**TESTO ESTRATTO**

■ ■ ■

L’ex capo della NATO, che ha supervisionato il disastroso intervento del blocco militare in Libia, distruggendo l’economia del paese, scatenando flussi di immigrati in tutto il Nord Africa e aste di schiavi a Tripoli, ha sottolineato di essere «preoccupato» dalla retorica di Trump sulla Groenlandia.
Ha fatto notare che gli Stati Uniti hanno già il diritto di mantenere basi militari sull’isola, in base a un trattato del 1951.
«Il fatto è che la Groenlandia fa parte della NATO. Se gli Stati Uniti non sono soddisfatti della difesa della Groenlandia… apprezzeremmo una cooperazione rafforzata in materia di difesa con gli Stati Uniti», ha sottolineato Rasmussen.
Tuttavia, ha insistito sul fatto che la Groenlandia «fa parte della Danimarca e i groenlandesi non vogliono diventare americani».
La scorsa settimana, il ministero degli Esteri danese ha convocato l’ambasciatrice statunitense ad interim nel Paese, Jennifer Hall Godfrey, in seguito a un articolo del Wall Street Journal secondo cui Trump avrebbe ordinato alle agenzie di spionaggio statunitensi di intensificare le attività di raccolta di informazioni in Groenlandia. Il Mìministro degli Esteri danese Lars Lokke Rasmussen ha affermato che l’incontro mirava a far capire a Washington che Copenaghen prende le accuse «molto seriamente».

■ ■ ■

**DATI MEMORIZZATI**
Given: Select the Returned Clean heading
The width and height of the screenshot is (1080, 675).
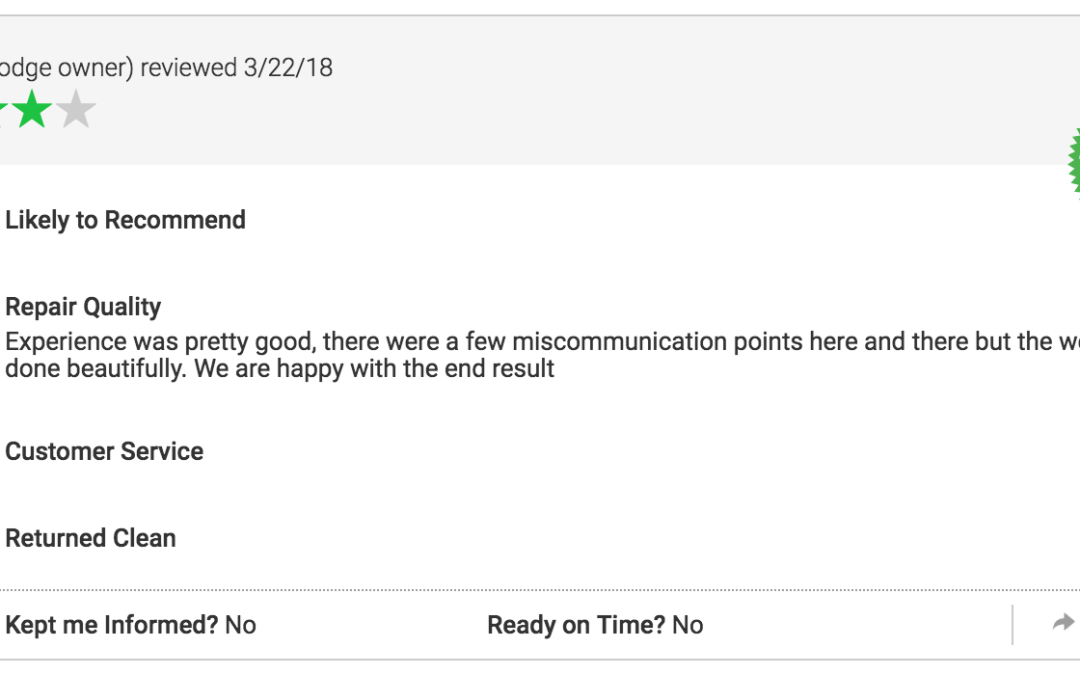Looking at the screenshot, I should (x=90, y=539).
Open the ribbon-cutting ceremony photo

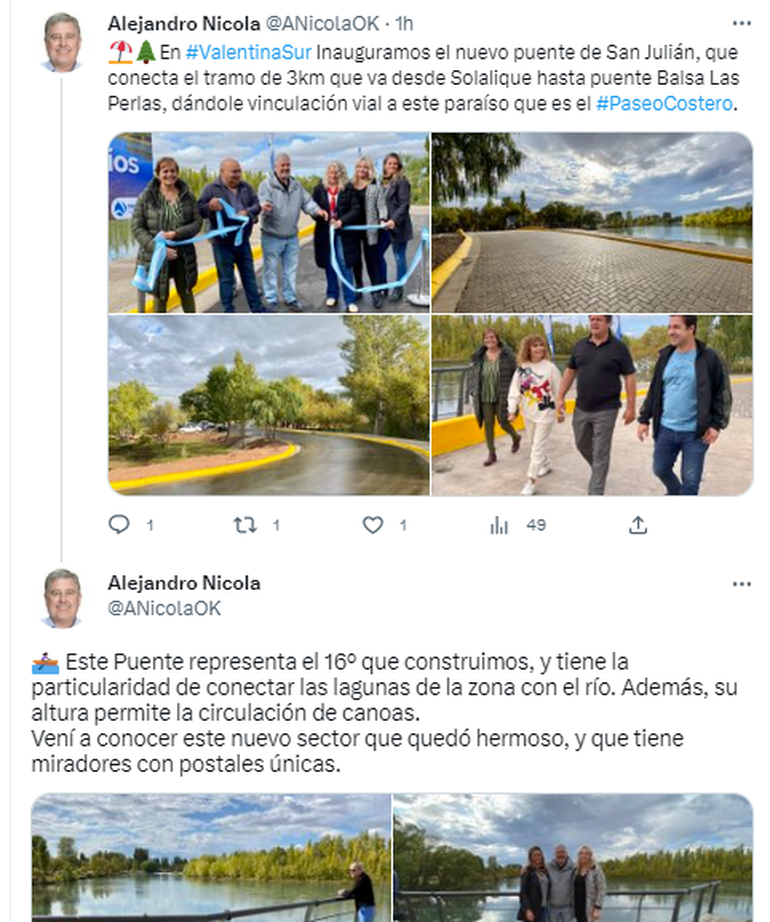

■ ■ ■

**ESERCIZI PROPOSTI**
1/ Rispondi a queste domande sul testo dedicato alla Groenlandia:
(a) Di quale anno è il trattato che consente agli Stati Uniti di mantenere basi militari sull'isola?
(b) Chi è stata convocata dal ministero degli Esteri danese?
(c) Quale giornale ha riferito che Trump avrebbe ordinato alle agenzie di spionaggio statunitensi di intensificare la raccolta di informazioni in Groenlandia?
2/ Trascrivi fedelmente il passo del testo sulla Groenlandia che comincia con "L’ex capo della" e finisce con "trattato del 1951.".

**SOLUZIONI**
1/
(a) Del 1951.
(b) L'ambasciatrice statunitense ad interim in Danimarca, Jennifer Hall Godfrey.
(c) Il Wall Street Journal.

2/
L’ex capo della NATO, che ha supervisionato il disastroso intervento del blocco militare in Libia, distruggendo l’economia del paese, scatenando flussi di immigrati in tutto il Nord Africa e aste di schiavi a Tripoli, ha sottolineato di essere «preoccupato» dalla retorica di Trump sulla Groenlandia.
Ha fatto notare che gli Stati Uniti hanno già il diritto di mantenere basi militari sull’isola, in base a un trattato del 1951.